Red Sea volume at 25% of H1 feeder traffic

US tariffs 'strong incentive' to set up locally

Container shipping demand holds 'resilience'

Red Sea shipping disruptions tied to the Israel-Hamas conflict are unlikely to be resolved even by next year, and opportunities still exist for those shipping companies able to offer "reliable passage" in the waterway and alternative trade routes, AD Ports Group said in an Aug. 13 statement to the Abu Dhabi stock exchange.

Feeder container volume was 829,000 twenty-foot equivalent units in the second quarter, up 34% from the same period a year earlier, and 1.55 million TEUs in the first six months, up 45% from a year earlier, AD Ports Group said in the statement. 25% of the volume in the first half went through the Red Sea, it said.

"While the Red Sea situation continues to pose a risk to global trade, the group has been able to mitigate adverse impacts and, in fact, has capitalized on increased demand for both reliable passage through the Red Sea and alternative trade routes," the company said in the statement. With Red Sea disruptions likely to continue into 2026, feeder container volume through the Red Sea "should remain strong in the near term."

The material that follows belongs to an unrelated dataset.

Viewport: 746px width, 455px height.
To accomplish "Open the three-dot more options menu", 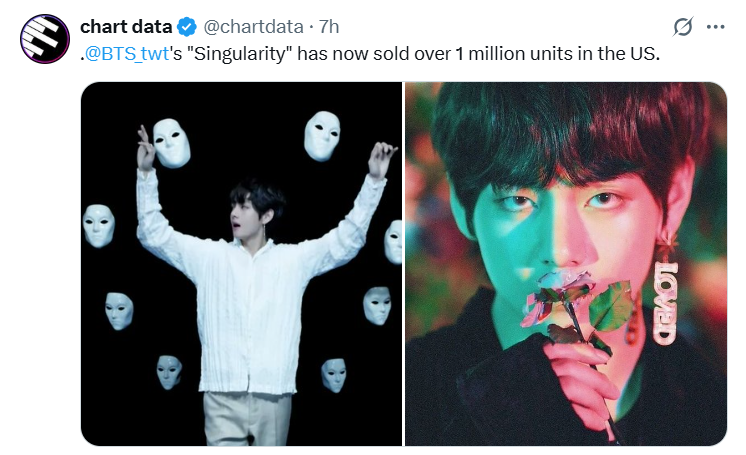I will 715,27.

AD Ports Group is able to shift its container shipping services more quickly than global shippers, which are bound by a fixed schedule, the company said in the statement. Container shipping demand and rates are expected to show "continued resilience" for the rest of the year, "especially for a regional container feeder shipper not exposed to North American routes like AD Port Group," the company said.

"Constant changes in US tariffs are leading to global trade shifts and supply chain disruptions, and the next six months should not be much different given the time it is taking for the concerned parties to reach a final agreement," it said. US tariff changes, in fact, are creating new trading opportunities for the UAE, while "the direct impact of US tariffs on AD Ports Group's operations remains immaterial based on the announcements that have been made so far."

US tariffs may benefit the UAE as an intermediate stopping point for trade to other countries, AD Ports Group said. The UAE faces a 10% US tariff, it noted. "The trade differential with China, Vietnam, Thailand, Malaysia, Indonesia and many other countries is creating a strong incentive for companies to consider putting assembly and processing capabilities on the ground" in the UAE. While the number of ships making calls at UAE ports has not grown, more shipping volume is being handled through UAE ports and moved onward, executives said on a conference call after the earnings. The value of Abu Dhabi's non-oil foreign trade in H1 surged 35% from a year earlier to Dirham 195 billion ($53 billion), according to a presentation for the call.

The Platts Container Index, a weighted average of spot rate assessments on key routes, rose from $1,831.25/FEU on March 25 to $5,414/FEU on June 5, before easing back to $2,035.50/FEU on Aug. 12, according to S&P Global Energy data.